***** Study material *****

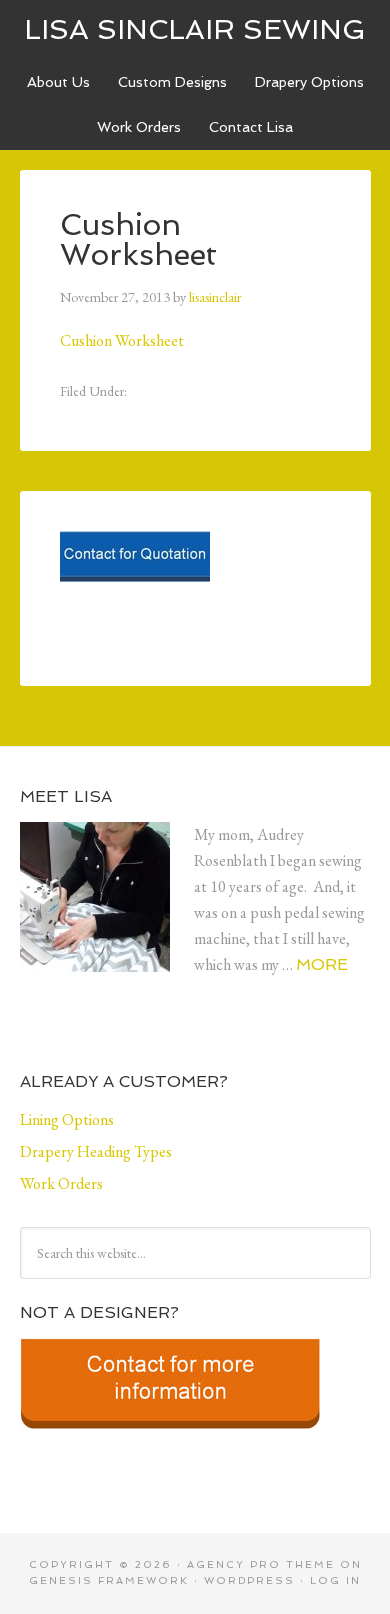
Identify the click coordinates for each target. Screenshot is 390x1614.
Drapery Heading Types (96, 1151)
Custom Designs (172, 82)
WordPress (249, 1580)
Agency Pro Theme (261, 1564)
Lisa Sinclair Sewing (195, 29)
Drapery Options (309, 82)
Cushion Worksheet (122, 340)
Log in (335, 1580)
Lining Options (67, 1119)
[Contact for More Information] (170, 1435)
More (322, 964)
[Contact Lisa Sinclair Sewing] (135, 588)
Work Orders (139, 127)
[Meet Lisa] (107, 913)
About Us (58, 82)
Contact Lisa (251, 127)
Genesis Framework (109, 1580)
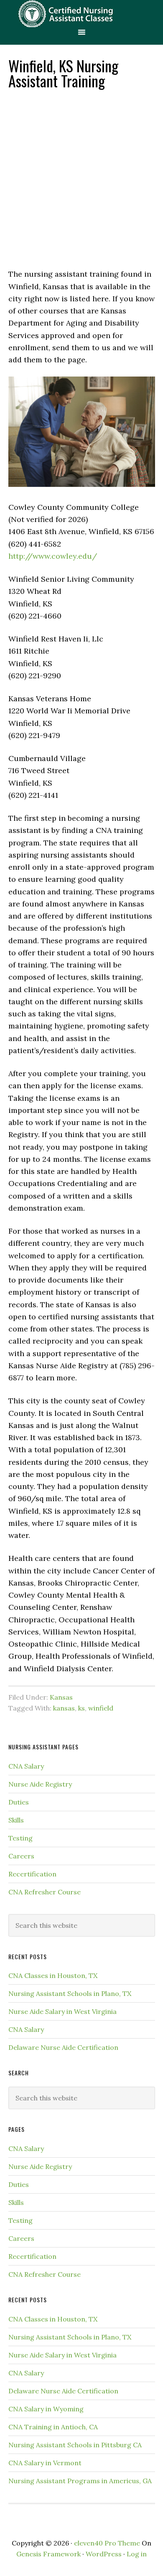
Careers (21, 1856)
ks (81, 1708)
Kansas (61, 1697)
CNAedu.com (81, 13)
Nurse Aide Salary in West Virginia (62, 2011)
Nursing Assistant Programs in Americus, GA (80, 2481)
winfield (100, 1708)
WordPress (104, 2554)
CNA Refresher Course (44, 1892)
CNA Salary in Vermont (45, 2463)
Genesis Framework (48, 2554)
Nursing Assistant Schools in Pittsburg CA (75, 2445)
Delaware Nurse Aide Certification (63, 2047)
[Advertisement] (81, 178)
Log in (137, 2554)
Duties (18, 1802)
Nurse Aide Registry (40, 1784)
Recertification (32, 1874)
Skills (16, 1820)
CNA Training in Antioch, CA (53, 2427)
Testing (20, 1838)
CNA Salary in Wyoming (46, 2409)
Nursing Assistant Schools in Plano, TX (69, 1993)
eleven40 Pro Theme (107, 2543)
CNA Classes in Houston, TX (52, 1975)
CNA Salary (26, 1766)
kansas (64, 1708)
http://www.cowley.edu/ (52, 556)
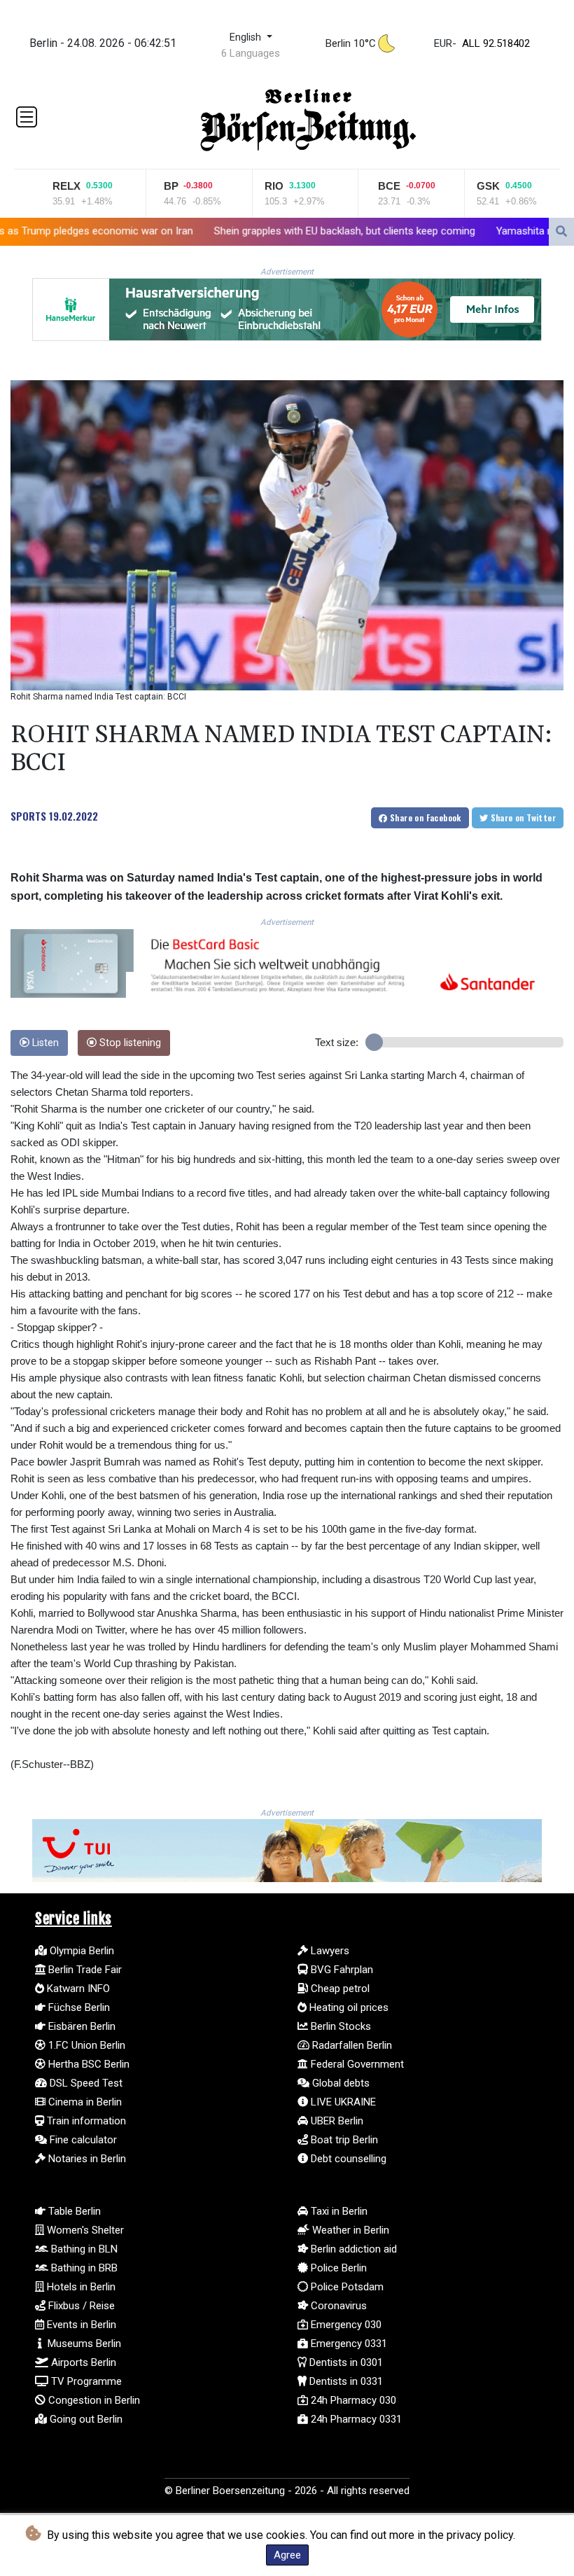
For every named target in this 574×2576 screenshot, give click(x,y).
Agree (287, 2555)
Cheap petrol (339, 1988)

*****

Problem requirements | Write out each line of the data exactly; the images should be left out.

Written solution |
Identify the click coordinates for each target. Screenshot is 390x1614.
Drapery Heading Types (96, 1151)
Custom Designs (172, 82)
WordPress (249, 1580)
Agency Pro Theme (261, 1564)
Lisa Sinclair Sewing (195, 29)
Drapery Options (309, 82)
Cushion Worksheet (122, 340)
Log in (335, 1580)
Lining Options (67, 1119)
[Contact for More Information] (170, 1435)
More (322, 964)
[Contact Lisa Sinclair Sewing] (135, 588)
Work Orders (139, 127)
[Meet Lisa] (107, 913)
About Us (58, 82)
Contact Lisa (251, 127)
Genesis Framework (109, 1580)
Careers (21, 1856)
ks (81, 1708)
Kansas (61, 1697)
CNAedu.com (81, 13)
Nurse Aide Salary in West Virginia (62, 2011)
Nursing Assistant Programs in Americus, GA (80, 2481)
winfield (100, 1708)
WordPress (104, 2554)
CNA Refresher Course (44, 1892)
CNA Salary in Vermont (45, 2463)
Genesis Framework (48, 2554)
Nursing Assistant Schools in Pittsburg CA (75, 2445)
Delaware Nurse Aide Certification (63, 2047)
[Advertisement] (81, 178)
Log in (137, 2554)
Duties (18, 1802)
Nurse Aide Registry (40, 1784)
Recertification (32, 1874)
Skills (16, 1820)
CNA Training in Antioch, CA (53, 2427)
Testing (20, 1838)
CNA Salary in Wyoming (46, 2409)
Nursing Assistant Schools in Plano, TX (69, 1993)
eleven40 Pro Theme (107, 2543)
CNA Classes in Houston, TX (52, 1975)
CNA Salary (26, 1766)
kansas (64, 1708)
http://www.cowley.edu/ (52, 556)
For every named target in this 574×2576 screenshot, give click(x,y).
Agree (287, 2555)
Cheap petrol (339, 1988)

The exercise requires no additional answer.